Reputation: 1
In Cassandra Cluster, how can we ensure all nodes are having almost equal data, instead one node has more data, another has very less.
If this scenario occurs, what are the best practices
Thanks
Upvotes: 0
Views: 524
Reputation: 5180
Unless you are using ByteOrderedPartitioner for your cluster that should not happen. See DataStax documentation here for more information about available partitioners and why it should not (normally) happen.
Upvotes: 0
Reputation: 16403
It is ok to expect a slight variation of 5-10%. The most common causes are the distribution of your partitions may not be truly random (more partitions on some nodes) and there may be a large variation in the size of the partitions (smallest partition is a few kilobytes but largest partition is 2GB).

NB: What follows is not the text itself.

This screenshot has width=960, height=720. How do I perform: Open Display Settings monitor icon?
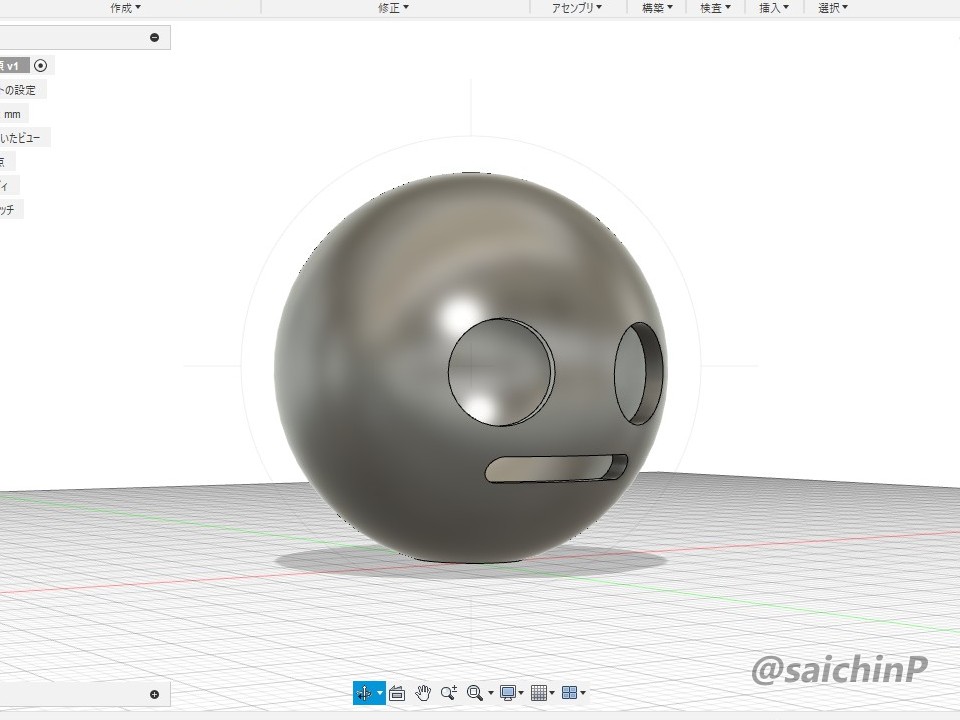tap(509, 693)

There are also 2 other possible scenarios to consider.
SINGLE-TOKEN CLUSTER
If the tokens are not correctly calculated, some nodes may have a larger token range compared to others. Use the token generation tool to get a list of tokens that is correctly distributed around the ring.
If the cluster is deployed with DataStax Enterprise, the easiest way is to rebalance your cluster with OpsCenter.
VNODES CLUSTER
Confirm that you have allocated the same number of tokens in cassandra.yaml
with the num_tokens
directive.
Upvotes: 0